If a future joint HTA requires pharmaceutical companies to meet the requirements of all individual counties, then this could lead to greater scrutiny of the clinical evidence package as a whole. Many factors are likely to significantly differ between countries in their HTA decision-making, including the choice of comparator and the weighting of different primary endpoints. There are also country-specific instances to be considered, such as the automatic added benefit for orphan drugs in Germany, or France’s unwillingness to accept non-traditional study designs. The JCA process could pose significant challenges to manufacturers if there is disagreement between countries before the first assessments are made.

This analysis only considers two EU countries that are relatively similar in many aspects of their profiles (e.g. demographics and wealth). When considering all 27 countries in the EU, there is likely to be even greater divergence in assessment priorities and outcomes, adding to the difficulty of aligning HTA processes.

From the 35 identified drugs, 10 (29%) showed different decisions by HAS and G-BA, and only 2 (6%) showed a major difference between outcomes (Table 2)
Table 1. Rating scales for assessing clinical added benefit/improvement used in France (HAS) and Germany (G-BA), from highest (top) to lowest (bottom) rating categories.

What does the regulation mean for the pharma industry?

It is crucial for pharmaceutical companies to understand the implications of these changes to the overall landscape and factor them into their future planning. There are a number of key considerations for manufacturers:


1.       Work as an industry to ensure the final process is fair and straightforward – there are many outstanding issues that must be solved before the new joint HTA system is implemented.

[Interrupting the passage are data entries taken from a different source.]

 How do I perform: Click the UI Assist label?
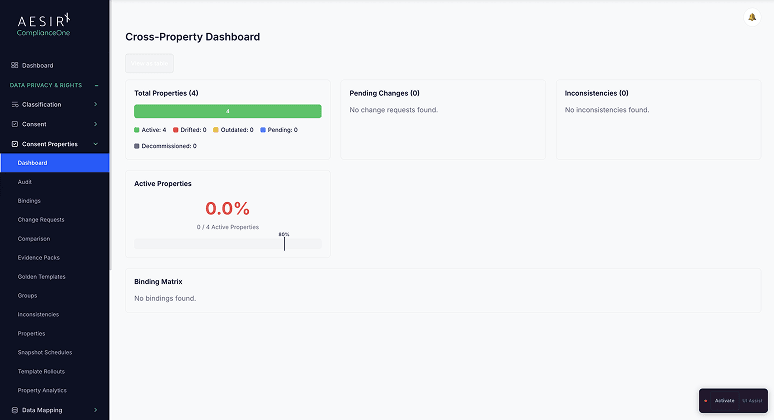[x=752, y=401]
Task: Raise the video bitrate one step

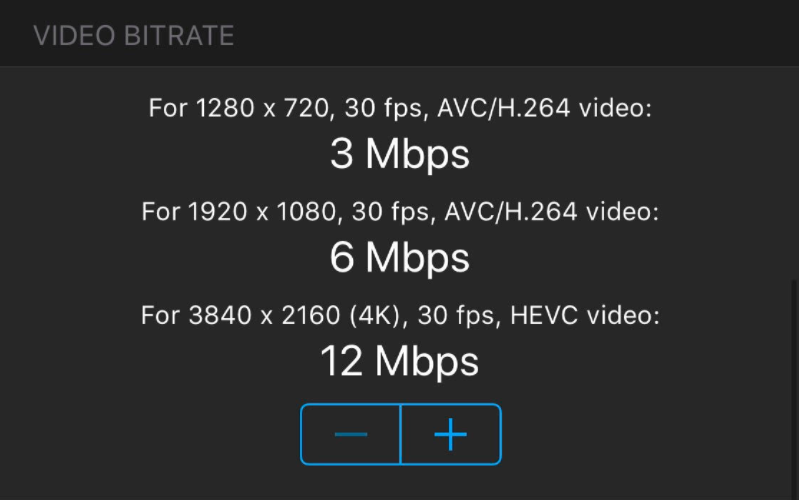Action: 450,434
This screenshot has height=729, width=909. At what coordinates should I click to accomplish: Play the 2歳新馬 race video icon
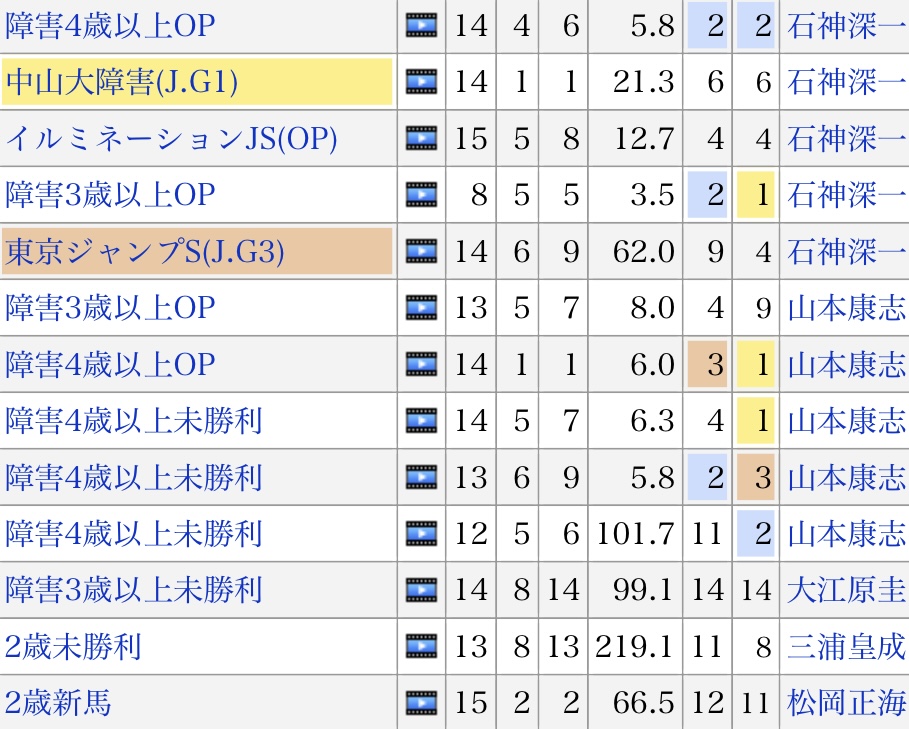pos(422,703)
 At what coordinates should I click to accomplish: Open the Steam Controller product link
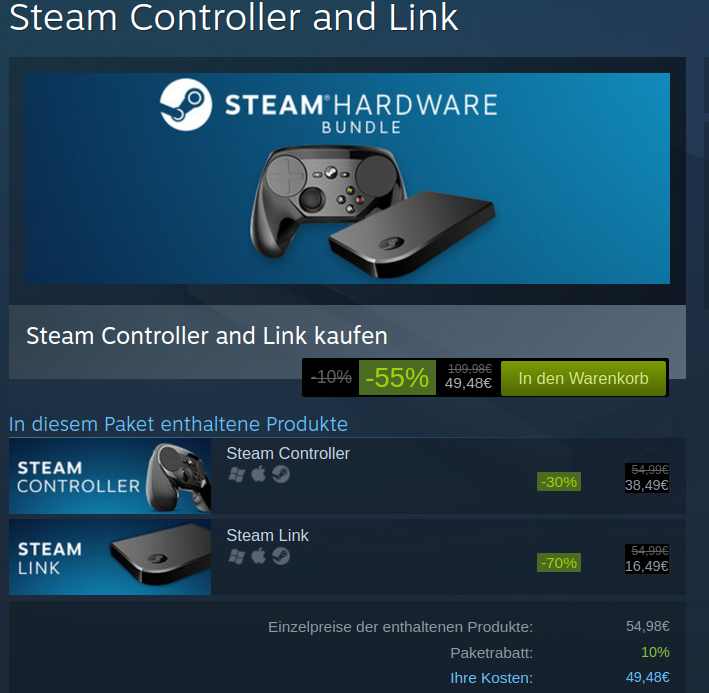coord(288,453)
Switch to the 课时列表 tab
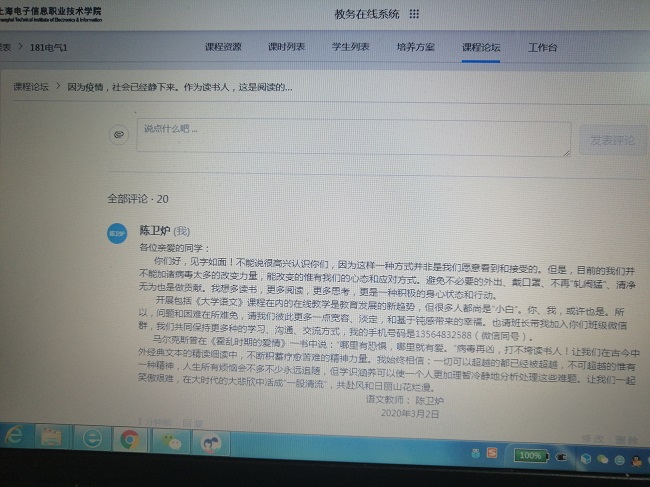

Working with industry groups such as EUCOPE and EFPIA can allow manufacturers to convey what is important to them and any concerns that exist, as well as understand how the EU-wide and national assessments will fit together.

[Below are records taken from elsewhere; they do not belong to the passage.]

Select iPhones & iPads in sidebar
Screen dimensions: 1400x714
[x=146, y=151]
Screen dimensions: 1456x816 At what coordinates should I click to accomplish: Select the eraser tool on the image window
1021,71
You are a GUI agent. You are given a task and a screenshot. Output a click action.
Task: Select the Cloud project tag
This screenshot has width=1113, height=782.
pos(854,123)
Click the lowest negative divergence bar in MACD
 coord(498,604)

2.       Build a strong rationale for trial design – Consolidating the requirements of all EU HTA bodies may lead to more scrutiny of trial designs. Sub-optimal trial designs are necessary in certain instances, such as many rare diseases. If surrogate endpoints or patient-reported outcomes are used, manufacturers should build robust justification for their use and translate the evidence into patient benefit, potentially including validation studies and real-world evidence development.


3.       Prioritize early scientific advice as key part of strategy – consolidating the needs/wants of all HTA bodies in the EU might lead to greater scrutiny when assessing clinical evidence and more stringency when granting products with added benefit status. Thus, traditional ‘market access’ planning will be more important than ever. Manufacturers should consider joint scientific advice as a necessity for products that will undergo the new process to minimize the risk of extremely impactful surprise negative outcomes.

EU HTA in the future: Only time will tell

Whilst many of the
potential benefits and challenges the joint HTA will bring have been identified, important unknowns still exist regarding the new regulation. Although the
rationale behind the joint EU HTA seems sound and could theoretically lead to improved access across the EU, there is not yet much clarity around how the regulation will circumvent the key issue of heterogeneity between EU countries. There is a long road to implementation ahead and only time will tell whether this joint EU HTA will effectively achieve what it was designed to do.